Sari merasa beruntung karena bisa memiliki suami seperti Ahmad. Suami yang punya iman kuat serta pandai mengaji. Tiap hari Sari diajari mengaji yang benar, bahkan sekarang Sari juga sudah mulai menutup auratnya.
Harum masakan Sari sudah memenuhi seluruh sudut ruang rumah Ahmad dan Sari pagi itu. Aroma harum yang membuat perut Ahmad tak bisa menahan lagi rasa laparnya.
“Masak apa Bu?” Tanya Ahmad menghampiri Sari ke dapur.

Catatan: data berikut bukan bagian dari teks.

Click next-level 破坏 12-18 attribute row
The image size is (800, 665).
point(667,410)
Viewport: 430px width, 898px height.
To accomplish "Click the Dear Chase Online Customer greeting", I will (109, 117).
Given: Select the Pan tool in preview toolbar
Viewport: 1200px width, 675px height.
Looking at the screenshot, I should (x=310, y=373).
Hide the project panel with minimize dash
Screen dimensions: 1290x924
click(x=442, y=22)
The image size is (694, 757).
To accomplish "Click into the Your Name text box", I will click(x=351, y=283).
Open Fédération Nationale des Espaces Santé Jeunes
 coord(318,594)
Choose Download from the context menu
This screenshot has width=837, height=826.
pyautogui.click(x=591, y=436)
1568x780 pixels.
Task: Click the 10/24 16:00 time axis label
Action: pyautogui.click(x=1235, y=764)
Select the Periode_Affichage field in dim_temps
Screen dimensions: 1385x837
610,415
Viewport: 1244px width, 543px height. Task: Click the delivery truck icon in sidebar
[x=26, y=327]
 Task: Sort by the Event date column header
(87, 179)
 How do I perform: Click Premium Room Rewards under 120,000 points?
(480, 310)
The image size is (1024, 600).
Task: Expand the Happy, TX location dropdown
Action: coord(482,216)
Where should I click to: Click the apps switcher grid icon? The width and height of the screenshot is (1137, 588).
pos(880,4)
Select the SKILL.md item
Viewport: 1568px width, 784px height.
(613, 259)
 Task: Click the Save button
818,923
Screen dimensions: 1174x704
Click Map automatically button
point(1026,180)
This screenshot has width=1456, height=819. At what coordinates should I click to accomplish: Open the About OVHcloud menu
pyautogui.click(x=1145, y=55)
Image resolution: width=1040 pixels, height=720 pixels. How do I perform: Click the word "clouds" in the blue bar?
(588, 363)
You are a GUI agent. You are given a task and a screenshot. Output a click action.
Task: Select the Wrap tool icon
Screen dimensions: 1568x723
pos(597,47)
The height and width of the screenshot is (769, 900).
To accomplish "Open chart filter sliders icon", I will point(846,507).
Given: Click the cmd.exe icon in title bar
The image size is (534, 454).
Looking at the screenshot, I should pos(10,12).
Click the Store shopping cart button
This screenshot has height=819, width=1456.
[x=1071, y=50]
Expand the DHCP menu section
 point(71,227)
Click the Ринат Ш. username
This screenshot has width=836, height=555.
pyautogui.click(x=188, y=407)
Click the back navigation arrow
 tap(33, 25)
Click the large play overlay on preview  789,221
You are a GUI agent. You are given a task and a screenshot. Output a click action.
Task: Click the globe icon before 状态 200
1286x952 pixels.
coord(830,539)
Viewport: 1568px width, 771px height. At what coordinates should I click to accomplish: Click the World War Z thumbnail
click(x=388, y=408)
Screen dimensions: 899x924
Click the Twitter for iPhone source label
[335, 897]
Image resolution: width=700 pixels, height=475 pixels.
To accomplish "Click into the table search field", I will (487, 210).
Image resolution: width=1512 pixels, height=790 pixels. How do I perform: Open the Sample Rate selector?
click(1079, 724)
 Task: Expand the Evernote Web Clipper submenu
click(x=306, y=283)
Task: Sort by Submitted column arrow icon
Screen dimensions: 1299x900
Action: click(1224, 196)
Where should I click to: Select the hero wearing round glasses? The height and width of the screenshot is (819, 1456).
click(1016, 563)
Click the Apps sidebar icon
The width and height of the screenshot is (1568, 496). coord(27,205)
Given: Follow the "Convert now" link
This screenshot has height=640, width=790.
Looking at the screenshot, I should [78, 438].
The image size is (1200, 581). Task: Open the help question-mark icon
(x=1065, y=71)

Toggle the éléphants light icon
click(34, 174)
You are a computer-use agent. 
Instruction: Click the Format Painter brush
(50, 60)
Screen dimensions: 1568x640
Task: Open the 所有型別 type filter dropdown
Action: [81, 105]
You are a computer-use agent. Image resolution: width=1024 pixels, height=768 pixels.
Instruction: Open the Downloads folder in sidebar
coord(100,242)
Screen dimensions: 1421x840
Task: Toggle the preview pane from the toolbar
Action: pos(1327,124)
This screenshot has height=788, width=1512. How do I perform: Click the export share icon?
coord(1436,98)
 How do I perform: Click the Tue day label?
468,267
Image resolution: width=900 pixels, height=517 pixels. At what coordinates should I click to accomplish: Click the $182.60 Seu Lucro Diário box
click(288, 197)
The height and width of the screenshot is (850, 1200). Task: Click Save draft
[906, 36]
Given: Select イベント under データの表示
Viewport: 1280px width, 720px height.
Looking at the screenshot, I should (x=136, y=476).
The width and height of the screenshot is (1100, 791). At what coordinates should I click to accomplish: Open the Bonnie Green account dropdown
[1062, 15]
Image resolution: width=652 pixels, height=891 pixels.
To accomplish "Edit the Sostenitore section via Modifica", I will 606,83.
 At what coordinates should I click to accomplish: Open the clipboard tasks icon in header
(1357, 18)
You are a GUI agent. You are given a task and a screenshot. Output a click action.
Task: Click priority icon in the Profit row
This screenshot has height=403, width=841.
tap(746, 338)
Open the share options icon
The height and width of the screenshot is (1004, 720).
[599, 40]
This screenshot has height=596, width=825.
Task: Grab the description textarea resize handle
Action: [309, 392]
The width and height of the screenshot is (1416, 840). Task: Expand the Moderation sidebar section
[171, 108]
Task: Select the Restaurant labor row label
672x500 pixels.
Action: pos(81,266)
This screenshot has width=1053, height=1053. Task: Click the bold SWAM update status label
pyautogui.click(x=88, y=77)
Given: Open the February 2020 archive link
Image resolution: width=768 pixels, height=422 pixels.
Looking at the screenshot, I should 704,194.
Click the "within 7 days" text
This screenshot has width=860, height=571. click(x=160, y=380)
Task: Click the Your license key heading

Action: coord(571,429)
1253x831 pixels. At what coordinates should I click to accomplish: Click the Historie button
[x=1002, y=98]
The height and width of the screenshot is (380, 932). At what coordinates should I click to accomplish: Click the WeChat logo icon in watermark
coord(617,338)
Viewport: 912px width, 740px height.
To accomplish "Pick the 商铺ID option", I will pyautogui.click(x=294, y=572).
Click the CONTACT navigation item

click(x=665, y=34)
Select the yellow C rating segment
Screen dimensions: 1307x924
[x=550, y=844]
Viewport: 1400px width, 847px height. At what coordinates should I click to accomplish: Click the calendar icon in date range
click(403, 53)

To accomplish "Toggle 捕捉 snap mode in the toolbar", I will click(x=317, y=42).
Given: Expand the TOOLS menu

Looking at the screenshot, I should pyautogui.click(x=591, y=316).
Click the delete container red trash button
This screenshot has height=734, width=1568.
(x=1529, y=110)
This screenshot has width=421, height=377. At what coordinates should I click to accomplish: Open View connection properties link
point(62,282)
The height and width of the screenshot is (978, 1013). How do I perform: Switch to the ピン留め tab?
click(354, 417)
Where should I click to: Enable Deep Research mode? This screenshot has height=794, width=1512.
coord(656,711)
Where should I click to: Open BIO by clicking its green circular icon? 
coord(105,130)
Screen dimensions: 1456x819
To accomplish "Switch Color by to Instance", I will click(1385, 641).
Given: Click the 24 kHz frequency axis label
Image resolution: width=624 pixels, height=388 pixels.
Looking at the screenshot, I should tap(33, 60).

“Eh Bapak... sayur bening sama tempe goreng terus sambel terasi Pak. Terus iki yo ono kerang lombok ijo dikasih Mbok mau isuk.” Jawab Sari dengan logat campuran Cilacap dan Jawa Timur.
( Terus ini iya ada kerang cabai hijau dikasih Ibu tadi pagi )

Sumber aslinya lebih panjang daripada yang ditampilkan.